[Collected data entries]
════════════════════

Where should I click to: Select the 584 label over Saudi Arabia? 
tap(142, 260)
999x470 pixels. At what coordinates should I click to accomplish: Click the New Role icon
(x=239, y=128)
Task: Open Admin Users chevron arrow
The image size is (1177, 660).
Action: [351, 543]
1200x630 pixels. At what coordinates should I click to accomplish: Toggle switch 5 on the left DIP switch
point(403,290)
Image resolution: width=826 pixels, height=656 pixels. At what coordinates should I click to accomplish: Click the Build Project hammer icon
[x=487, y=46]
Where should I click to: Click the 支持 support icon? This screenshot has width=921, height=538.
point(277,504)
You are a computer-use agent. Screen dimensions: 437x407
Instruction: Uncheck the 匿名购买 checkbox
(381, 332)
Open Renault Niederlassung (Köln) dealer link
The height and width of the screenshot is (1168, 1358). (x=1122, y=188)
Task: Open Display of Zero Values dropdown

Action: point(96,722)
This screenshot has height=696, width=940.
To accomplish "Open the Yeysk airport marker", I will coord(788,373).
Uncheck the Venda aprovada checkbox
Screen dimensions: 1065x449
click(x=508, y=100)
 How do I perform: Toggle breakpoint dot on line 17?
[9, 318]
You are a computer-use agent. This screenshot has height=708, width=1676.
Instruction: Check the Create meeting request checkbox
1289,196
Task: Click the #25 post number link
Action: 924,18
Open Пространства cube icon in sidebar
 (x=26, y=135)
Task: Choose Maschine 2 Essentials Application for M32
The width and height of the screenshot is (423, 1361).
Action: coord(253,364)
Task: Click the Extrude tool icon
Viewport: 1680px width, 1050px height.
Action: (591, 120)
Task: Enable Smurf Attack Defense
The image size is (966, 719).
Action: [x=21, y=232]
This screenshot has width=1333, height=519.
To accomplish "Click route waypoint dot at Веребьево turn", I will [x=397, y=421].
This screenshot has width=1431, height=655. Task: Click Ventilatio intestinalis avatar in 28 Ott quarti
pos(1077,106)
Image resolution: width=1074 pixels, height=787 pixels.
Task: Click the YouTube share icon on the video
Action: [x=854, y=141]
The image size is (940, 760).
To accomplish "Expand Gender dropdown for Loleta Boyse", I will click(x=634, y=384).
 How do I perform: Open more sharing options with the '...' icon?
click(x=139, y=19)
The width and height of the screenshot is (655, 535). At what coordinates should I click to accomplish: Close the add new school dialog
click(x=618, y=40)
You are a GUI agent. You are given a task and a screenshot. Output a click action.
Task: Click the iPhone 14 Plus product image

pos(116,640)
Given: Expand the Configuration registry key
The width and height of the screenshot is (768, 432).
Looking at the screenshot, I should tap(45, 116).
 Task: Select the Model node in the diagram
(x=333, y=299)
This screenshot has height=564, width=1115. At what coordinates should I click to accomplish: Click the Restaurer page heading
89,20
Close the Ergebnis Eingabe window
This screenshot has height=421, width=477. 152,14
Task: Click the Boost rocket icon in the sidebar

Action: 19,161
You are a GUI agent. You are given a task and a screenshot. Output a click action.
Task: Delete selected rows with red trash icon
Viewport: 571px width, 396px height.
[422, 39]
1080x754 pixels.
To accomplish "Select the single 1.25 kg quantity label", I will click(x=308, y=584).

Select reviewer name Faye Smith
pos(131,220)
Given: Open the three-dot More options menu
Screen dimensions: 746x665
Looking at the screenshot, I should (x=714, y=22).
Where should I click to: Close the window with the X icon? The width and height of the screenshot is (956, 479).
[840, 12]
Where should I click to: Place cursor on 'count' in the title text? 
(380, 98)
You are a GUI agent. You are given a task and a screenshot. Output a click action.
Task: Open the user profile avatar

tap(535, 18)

════════════════════

#### [TASK DETAILS]
What is needed is a word-for-word restatement of all the data.

#### [ANSWER SECTION]
Where should I click to: Select the 584 label over Saudi Arabia? 
tap(142, 260)
999x470 pixels. At what coordinates should I click to accomplish: Click the New Role icon
(x=239, y=128)
Task: Open Admin Users chevron arrow
The image size is (1177, 660).
Action: [351, 543]
1200x630 pixels. At what coordinates should I click to accomplish: Toggle switch 5 on the left DIP switch
point(403,290)
Image resolution: width=826 pixels, height=656 pixels. At what coordinates should I click to accomplish: Click the Build Project hammer icon
[x=487, y=46]
Where should I click to: Click the 支持 support icon? This screenshot has width=921, height=538.
point(277,504)
You are a computer-use agent. Screen dimensions: 437x407
Instruction: Uncheck the 匿名购买 checkbox
(381, 332)
Open Renault Niederlassung (Köln) dealer link
The height and width of the screenshot is (1168, 1358). (x=1122, y=188)
Task: Open Display of Zero Values dropdown

Action: point(96,722)
This screenshot has height=696, width=940.
To accomplish "Open the Yeysk airport marker", I will coord(788,373).
Uncheck the Venda aprovada checkbox
Screen dimensions: 1065x449
click(x=508, y=100)
 How do I perform: Toggle breakpoint dot on line 17?
[9, 318]
You are a computer-use agent. This screenshot has height=708, width=1676.
Instruction: Check the Create meeting request checkbox
1289,196
Task: Click the #25 post number link
Action: 924,18
Open Пространства cube icon in sidebar
 (x=26, y=135)
Task: Choose Maschine 2 Essentials Application for M32
The width and height of the screenshot is (423, 1361).
Action: coord(253,364)
Task: Click the Extrude tool icon
Viewport: 1680px width, 1050px height.
Action: (591, 120)
Task: Enable Smurf Attack Defense
The image size is (966, 719).
Action: [x=21, y=232]
This screenshot has width=1333, height=519.
To accomplish "Click route waypoint dot at Веребьево turn", I will [x=397, y=421].
This screenshot has width=1431, height=655. Task: Click Ventilatio intestinalis avatar in 28 Ott quarti
pos(1077,106)
Image resolution: width=1074 pixels, height=787 pixels.
Task: Click the YouTube share icon on the video
Action: [x=854, y=141]
The image size is (940, 760).
To accomplish "Expand Gender dropdown for Loleta Boyse", I will click(x=634, y=384).
 How do I perform: Open more sharing options with the '...' icon?
click(x=139, y=19)
The width and height of the screenshot is (655, 535). At what coordinates should I click to accomplish: Close the add new school dialog
click(x=618, y=40)
You are a GUI agent. You are given a task and a screenshot. Output a click action.
Task: Click the iPhone 14 Plus product image

pos(116,640)
Given: Expand the Configuration registry key
The width and height of the screenshot is (768, 432).
Looking at the screenshot, I should tap(45, 116).
 Task: Select the Model node in the diagram
(x=333, y=299)
This screenshot has height=564, width=1115. At what coordinates should I click to accomplish: Click the Restaurer page heading
89,20
Close the Ergebnis Eingabe window
This screenshot has height=421, width=477. 152,14
Task: Click the Boost rocket icon in the sidebar

Action: 19,161
You are a GUI agent. You are given a task and a screenshot. Output a click action.
Task: Delete selected rows with red trash icon
Viewport: 571px width, 396px height.
[422, 39]
1080x754 pixels.
To accomplish "Select the single 1.25 kg quantity label", I will click(x=308, y=584).

Select reviewer name Faye Smith
pos(131,220)
Given: Open the three-dot More options menu
Screen dimensions: 746x665
Looking at the screenshot, I should (x=714, y=22).
Where should I click to: Close the window with the X icon? The width and height of the screenshot is (956, 479).
[840, 12]
Where should I click to: Place cursor on 'count' in the title text? 
(380, 98)
You are a GUI agent. You are given a task and a screenshot. Output a click action.
Task: Open the user profile avatar

tap(535, 18)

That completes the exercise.